Como se não bastasse isso, ela se sentia enjoada o tempo todo, e sonolenta. Seu corpo doía e assim ela começou a chegar mais cedo no escritório, duas horas mais cedo pelo menos, onde ela dormia no sofá da sala de Nigel. Ela também passou a sair mais tarde da empresa sempre que possível, só que hoje, especificamente, Nate disse que a queria em casa cedo e ela sabia que não tinha escolha, pois aquilo não era um pedido.

Ela achava que ninguém notara como ela estava mais distraída, mas Miranda notou, e isso a fez chorar pelo simples fato de perceber que ela ainda não era invisível para todos e que alguém se preocupava, mesmo que fosse a mais improvável das pessoas.
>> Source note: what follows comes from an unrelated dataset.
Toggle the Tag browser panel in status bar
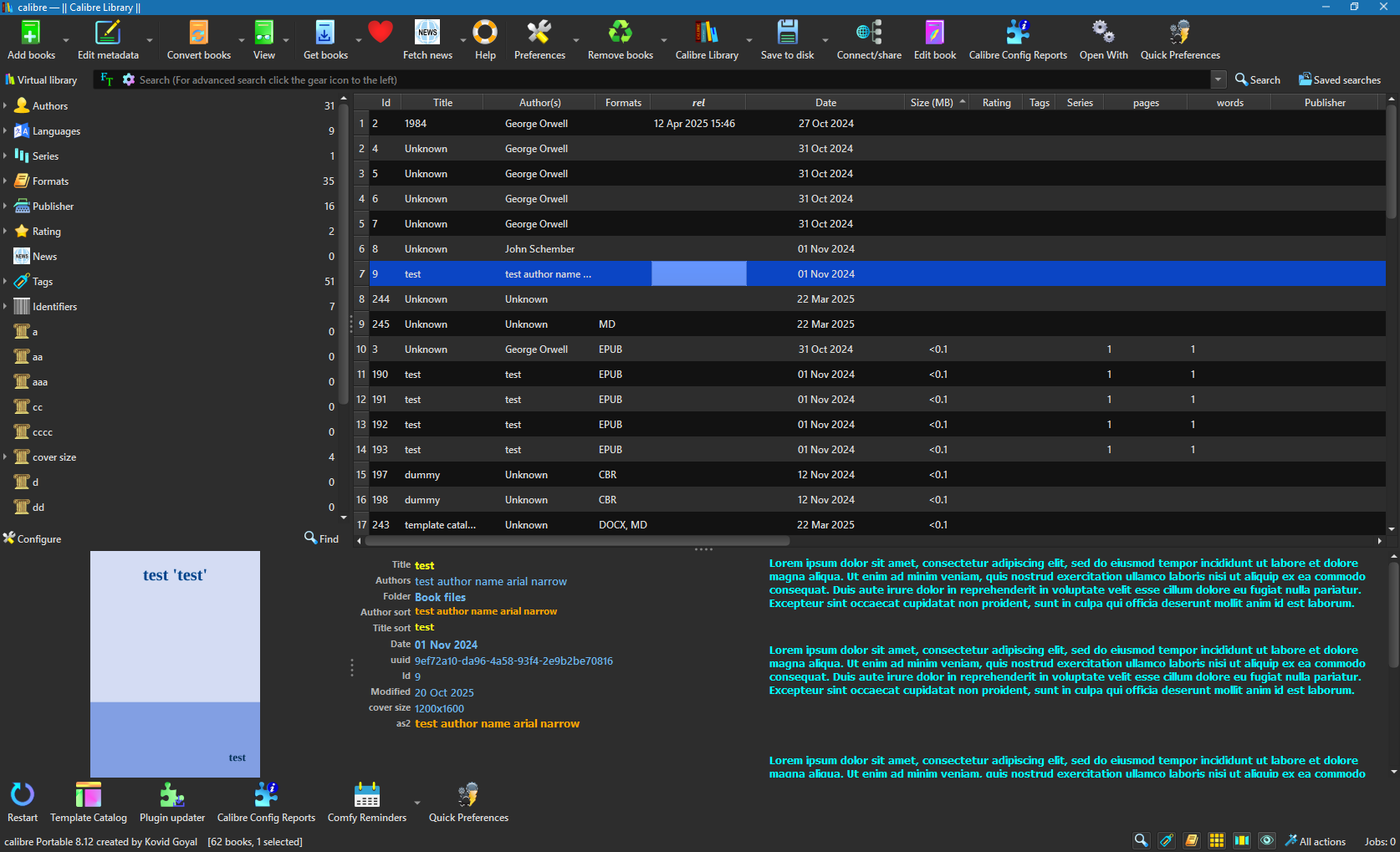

Ela pensava em mil coisas até sentir sua cabeça rodar. Esticou o braço tentando pegar o livro dentro da bolsa, mas era como se o seu corpo não fosse mais seu, será que estava mesmo ali, será que não estava sonhando?

Andy não ouviu o barulho seco que seu corpo fez ao se chocar com o piso de madeira, nem os passos estrondosos de um par de gêmeas, que de animados passaram a urgentes seguidos de gritos por ajuda. Ela não viu o olhar de pavor de sua chefe ao vê-la embolada no chão com os pertences que carregava, nem tudo o que se sucedeu.

Quando foi acordando, aos poucos, tudo que Andy viu foram alguns fios ruivos, sentiu mãos relativamente pequenas segurando nas suas e de alguma forma, o som das respirações tranquilas lhe transmitia calma. Ela piscava devagar, tentando fixar o olhar em algo. A luz na mesinha de cabeceira estava fraca, ainda assim iluminava o suficiente para que ela pudesse ver o cômodo, algo que ela agradeceu pois além de não machucarem seus olhos, lhe mostrava que não estava em perigo.

Depois de alguns minutos ela percebeu duas coisas, a primeira é que as mãos eram de Cass e Caro, e que elas estavam dormindo, uma de cada lado em uma cama muito confortável; a segunda, é que ela não reconhecia esse quarto. O único motivo de não ter entrado em pânico foram os rostos conhecidos e a sensação de paz que elas lhe traziam. Ela tentou se manter acordada, mas fazia tanto tempo que não se sentira em paz e ela estava tão cansada que simplesmente se deixou levar pelo sono sem ao menos se dar conta.